DIRECTIONS FOR THIS TASK → Reproduce verbatim the part of the records that opens with the line containing "Where should I" and closes with the line containing "will [726, 28].", including both of those lines.
## start DATASET
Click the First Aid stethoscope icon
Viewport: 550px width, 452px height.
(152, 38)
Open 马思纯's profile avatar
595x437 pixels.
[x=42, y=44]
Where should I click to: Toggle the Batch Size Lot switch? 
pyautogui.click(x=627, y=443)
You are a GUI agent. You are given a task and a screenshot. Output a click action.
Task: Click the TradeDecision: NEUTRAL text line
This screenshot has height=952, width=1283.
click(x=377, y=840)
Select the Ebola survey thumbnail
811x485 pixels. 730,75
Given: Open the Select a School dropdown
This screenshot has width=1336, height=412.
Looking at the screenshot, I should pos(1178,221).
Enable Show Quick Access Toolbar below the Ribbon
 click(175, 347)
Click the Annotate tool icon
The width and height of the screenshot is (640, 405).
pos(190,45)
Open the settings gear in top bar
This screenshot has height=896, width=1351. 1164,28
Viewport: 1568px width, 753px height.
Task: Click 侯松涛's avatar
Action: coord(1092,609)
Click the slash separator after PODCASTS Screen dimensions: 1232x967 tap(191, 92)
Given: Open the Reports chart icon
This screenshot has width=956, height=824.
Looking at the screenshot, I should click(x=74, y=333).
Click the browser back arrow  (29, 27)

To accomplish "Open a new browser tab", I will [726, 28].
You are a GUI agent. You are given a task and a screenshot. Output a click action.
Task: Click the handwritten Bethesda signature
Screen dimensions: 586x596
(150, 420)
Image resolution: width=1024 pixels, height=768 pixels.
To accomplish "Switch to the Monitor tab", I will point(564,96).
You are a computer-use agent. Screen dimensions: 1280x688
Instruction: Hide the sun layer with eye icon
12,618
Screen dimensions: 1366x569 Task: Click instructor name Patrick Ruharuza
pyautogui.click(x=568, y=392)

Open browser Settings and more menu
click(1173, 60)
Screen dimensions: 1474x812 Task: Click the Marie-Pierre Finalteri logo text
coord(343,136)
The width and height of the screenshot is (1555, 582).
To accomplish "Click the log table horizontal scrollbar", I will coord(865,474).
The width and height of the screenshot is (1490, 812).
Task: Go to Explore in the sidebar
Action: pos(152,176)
## end DATASET
CORRECT OUTPUT →
Where should I click to: Toggle the Batch Size Lot switch? 
pyautogui.click(x=627, y=443)
You are a GUI agent. You are given a task and a screenshot. Output a click action.
Task: Click the TradeDecision: NEUTRAL text line
This screenshot has height=952, width=1283.
click(x=377, y=840)
Select the Ebola survey thumbnail
811x485 pixels. 730,75
Given: Open the Select a School dropdown
This screenshot has width=1336, height=412.
Looking at the screenshot, I should pos(1178,221).
Enable Show Quick Access Toolbar below the Ribbon
 click(175, 347)
Click the Annotate tool icon
The width and height of the screenshot is (640, 405).
pos(190,45)
Open the settings gear in top bar
This screenshot has height=896, width=1351. 1164,28
Viewport: 1568px width, 753px height.
Task: Click 侯松涛's avatar
Action: coord(1092,609)
Click the slash separator after PODCASTS Screen dimensions: 1232x967 tap(191, 92)
Given: Open the Reports chart icon
This screenshot has width=956, height=824.
Looking at the screenshot, I should click(x=74, y=333).
Click the browser back arrow  (29, 27)

To accomplish "Open a new browser tab", I will [726, 28].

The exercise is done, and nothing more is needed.